How many lines of the entries hold the string "size"? Reply with the number alone.
^^^^^^^^^^^^^^^^
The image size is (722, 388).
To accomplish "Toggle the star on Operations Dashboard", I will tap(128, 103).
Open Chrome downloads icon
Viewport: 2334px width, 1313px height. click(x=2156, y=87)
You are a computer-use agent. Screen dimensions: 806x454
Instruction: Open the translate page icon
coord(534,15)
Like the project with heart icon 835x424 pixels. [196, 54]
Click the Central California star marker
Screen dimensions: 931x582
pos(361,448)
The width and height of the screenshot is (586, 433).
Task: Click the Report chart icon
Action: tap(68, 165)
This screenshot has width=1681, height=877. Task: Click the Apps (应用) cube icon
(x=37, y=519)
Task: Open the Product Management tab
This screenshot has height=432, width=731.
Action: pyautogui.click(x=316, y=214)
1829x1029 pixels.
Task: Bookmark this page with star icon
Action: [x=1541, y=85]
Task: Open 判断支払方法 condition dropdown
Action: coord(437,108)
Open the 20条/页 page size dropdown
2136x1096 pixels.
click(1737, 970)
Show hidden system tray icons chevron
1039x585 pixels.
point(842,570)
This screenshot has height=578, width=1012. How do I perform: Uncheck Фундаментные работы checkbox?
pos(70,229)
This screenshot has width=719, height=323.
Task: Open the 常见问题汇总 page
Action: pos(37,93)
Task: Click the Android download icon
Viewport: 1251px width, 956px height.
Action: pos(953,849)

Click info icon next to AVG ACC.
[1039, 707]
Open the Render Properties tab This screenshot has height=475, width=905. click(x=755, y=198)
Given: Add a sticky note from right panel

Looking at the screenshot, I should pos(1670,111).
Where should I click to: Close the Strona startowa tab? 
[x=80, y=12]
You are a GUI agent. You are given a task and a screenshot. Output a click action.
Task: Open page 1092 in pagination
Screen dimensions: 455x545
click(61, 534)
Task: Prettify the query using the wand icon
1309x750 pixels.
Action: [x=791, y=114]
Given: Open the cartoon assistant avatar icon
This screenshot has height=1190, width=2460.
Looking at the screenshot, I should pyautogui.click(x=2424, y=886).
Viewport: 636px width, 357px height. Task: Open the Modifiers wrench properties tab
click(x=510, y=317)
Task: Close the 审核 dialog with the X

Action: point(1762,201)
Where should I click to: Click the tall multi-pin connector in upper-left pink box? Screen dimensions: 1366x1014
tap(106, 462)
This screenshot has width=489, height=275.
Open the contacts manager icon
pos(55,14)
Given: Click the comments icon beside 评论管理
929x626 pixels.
^^^^^^^^^^^^^^^^
**Written answer:**
2